Data excerpts

╭──

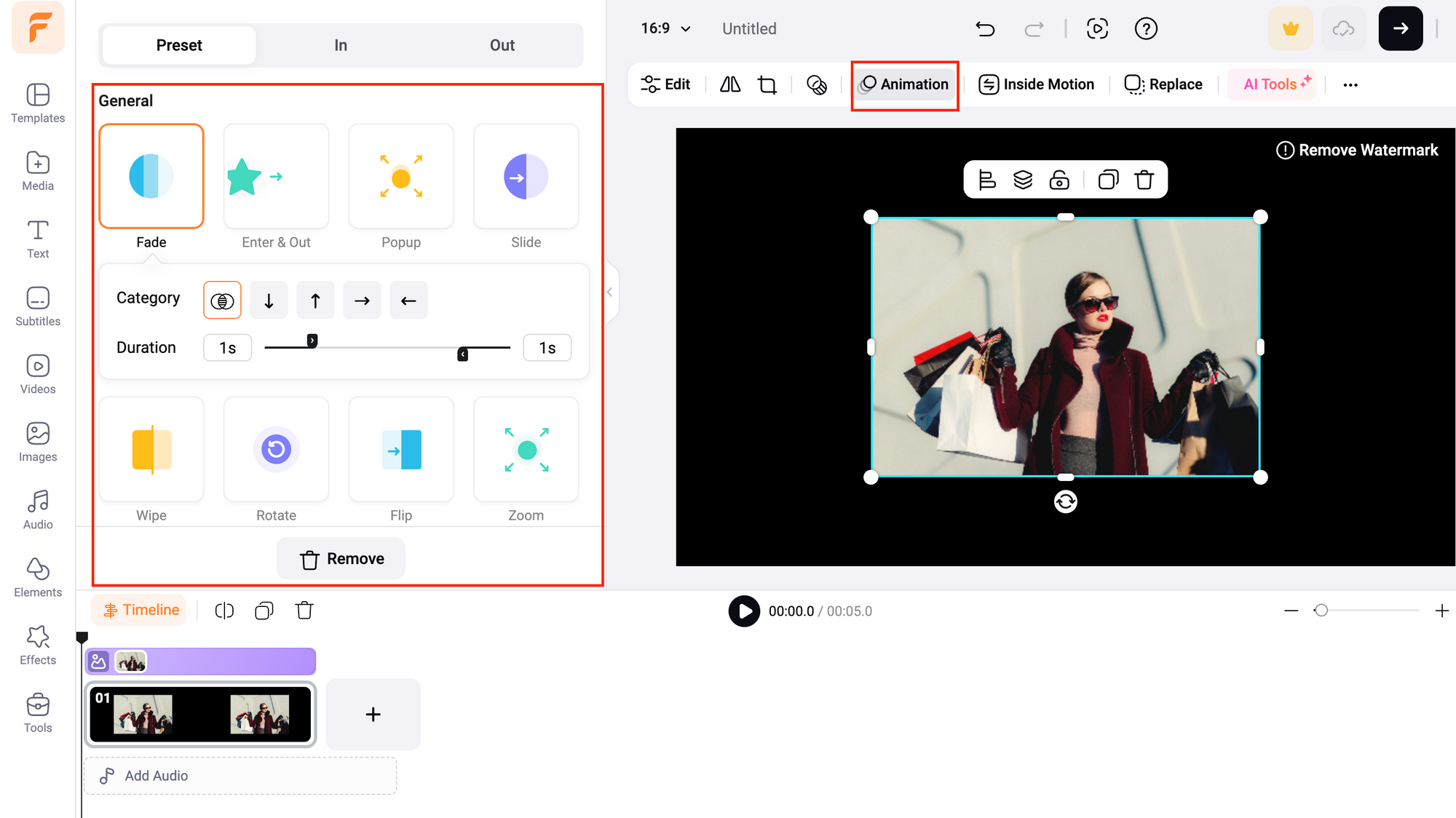Click the Remove animation button

click(x=341, y=559)
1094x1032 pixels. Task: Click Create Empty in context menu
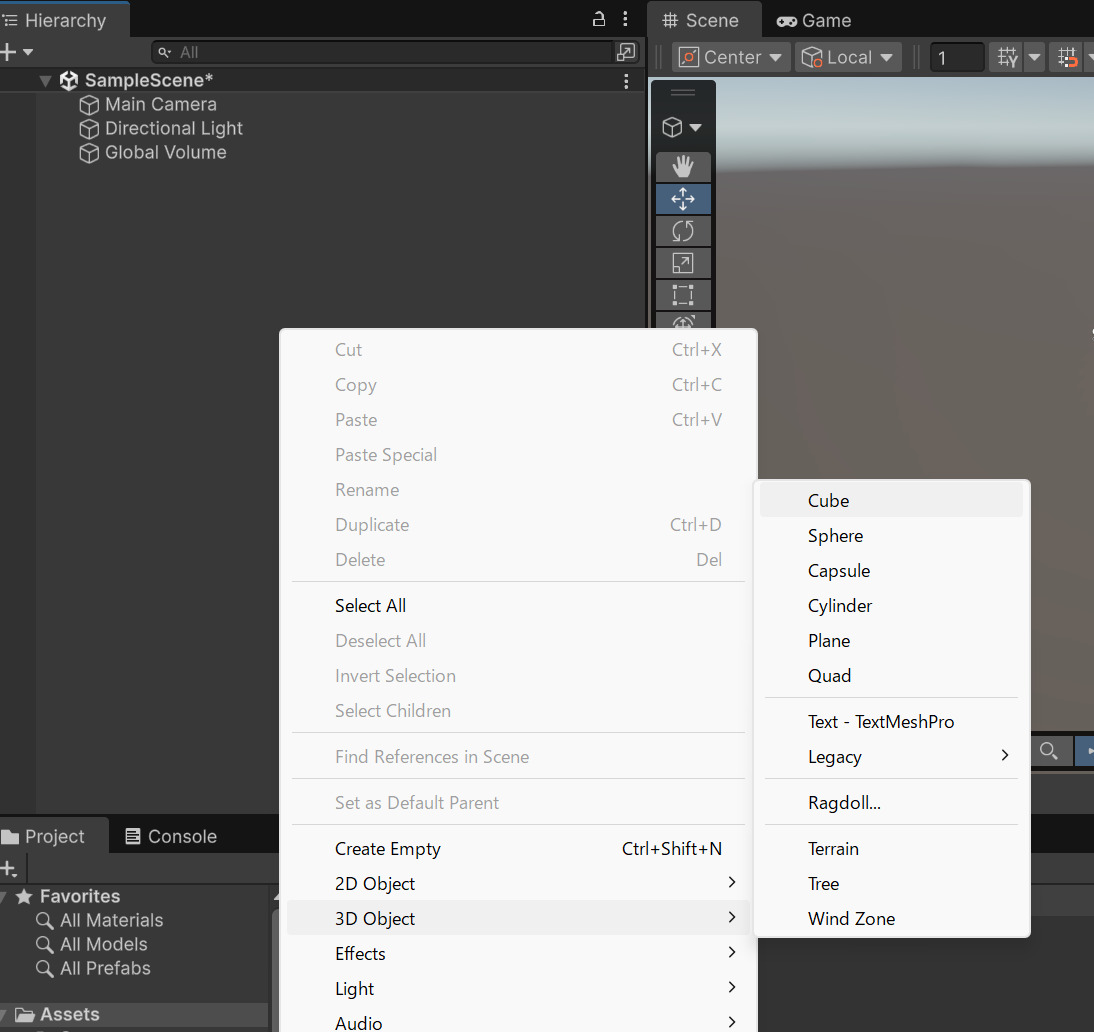point(388,849)
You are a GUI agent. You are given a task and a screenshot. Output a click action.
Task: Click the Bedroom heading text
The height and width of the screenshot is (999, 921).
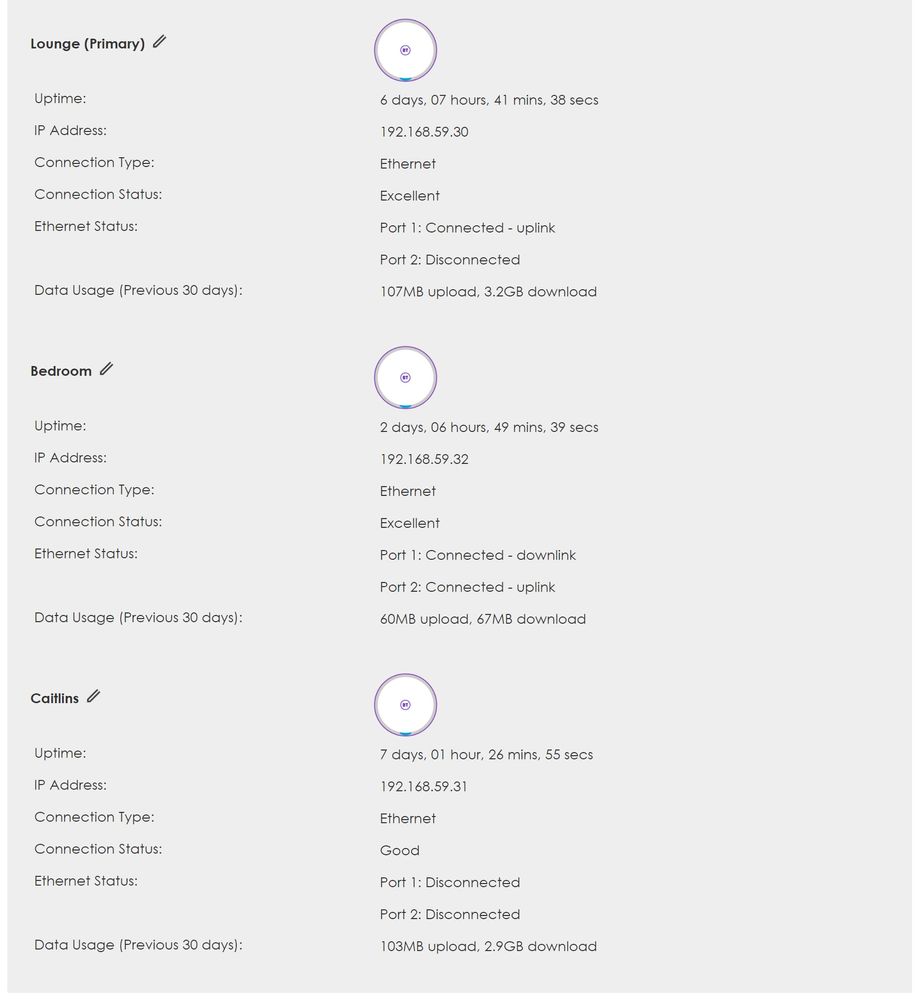click(61, 371)
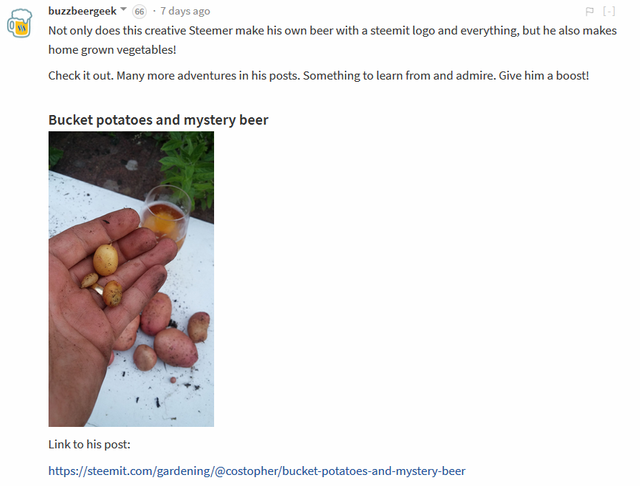Open the steemit.com bucket-potatoes-and-mystery-beer link

click(257, 470)
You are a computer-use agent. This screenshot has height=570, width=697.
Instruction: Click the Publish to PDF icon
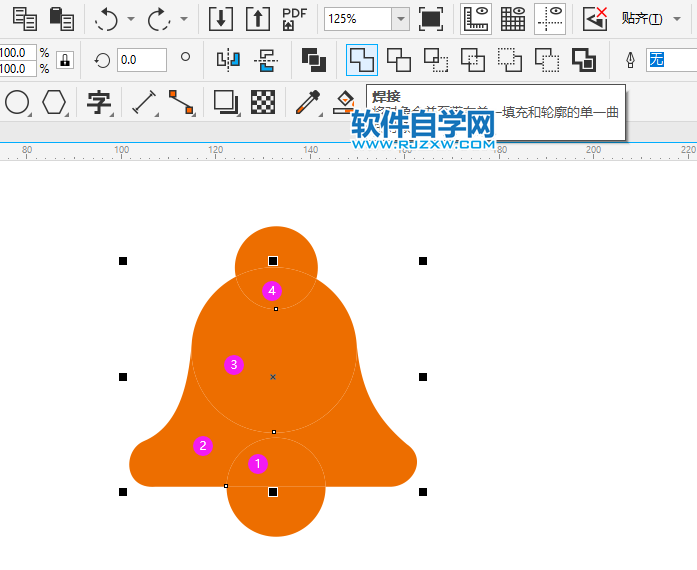[295, 19]

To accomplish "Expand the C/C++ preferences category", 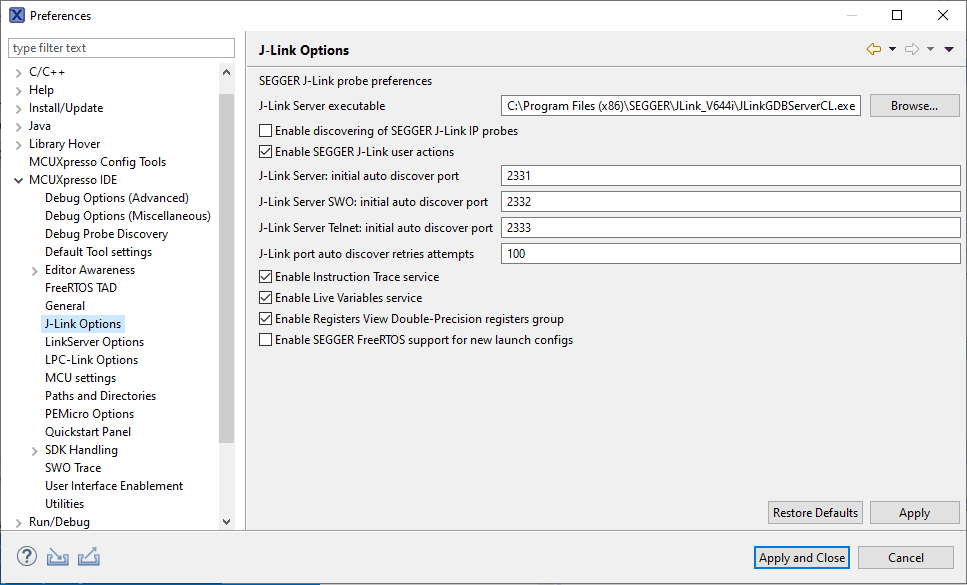I will point(19,72).
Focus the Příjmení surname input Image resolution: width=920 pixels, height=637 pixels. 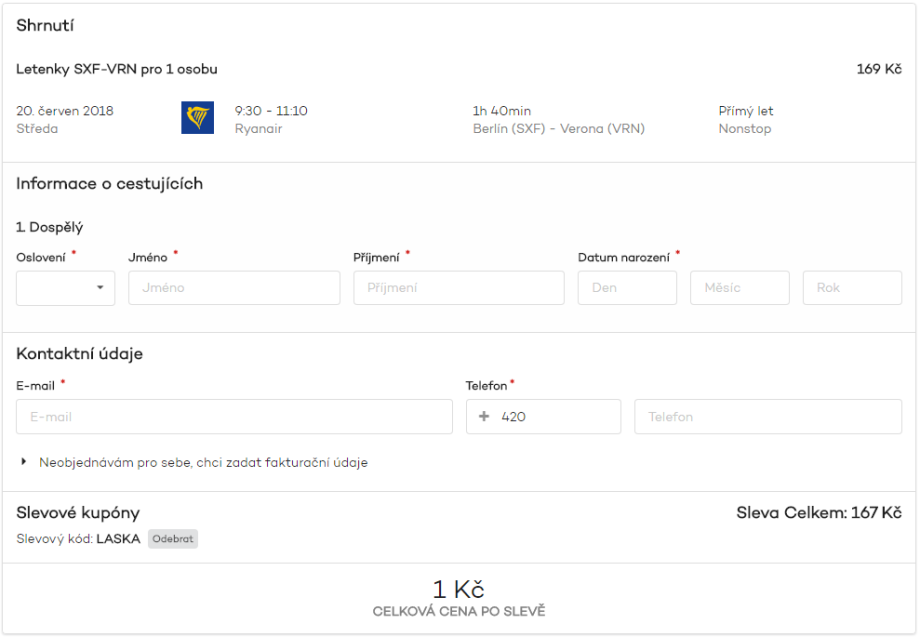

╰──

* **Task to carry out**
Each line between the one holding "1094x1032 pixels. Task: Click" and the one holding "You are a computer-use", inclusive, should be copied exactly as it appears above, and pictures should be omitted.

* **Answer to this task**
1094x1032 pixels. Task: Click Create Empty in context menu
point(388,849)
You are a GUI agent. You are given a task and a screenshot. Output a click action.
Task: Click the Bedroom heading text
The height and width of the screenshot is (999, 921).
click(61, 371)
Open the steemit.com bucket-potatoes-and-mystery-beer link

click(257, 470)
You are a computer-use agent. This screenshot has height=570, width=697.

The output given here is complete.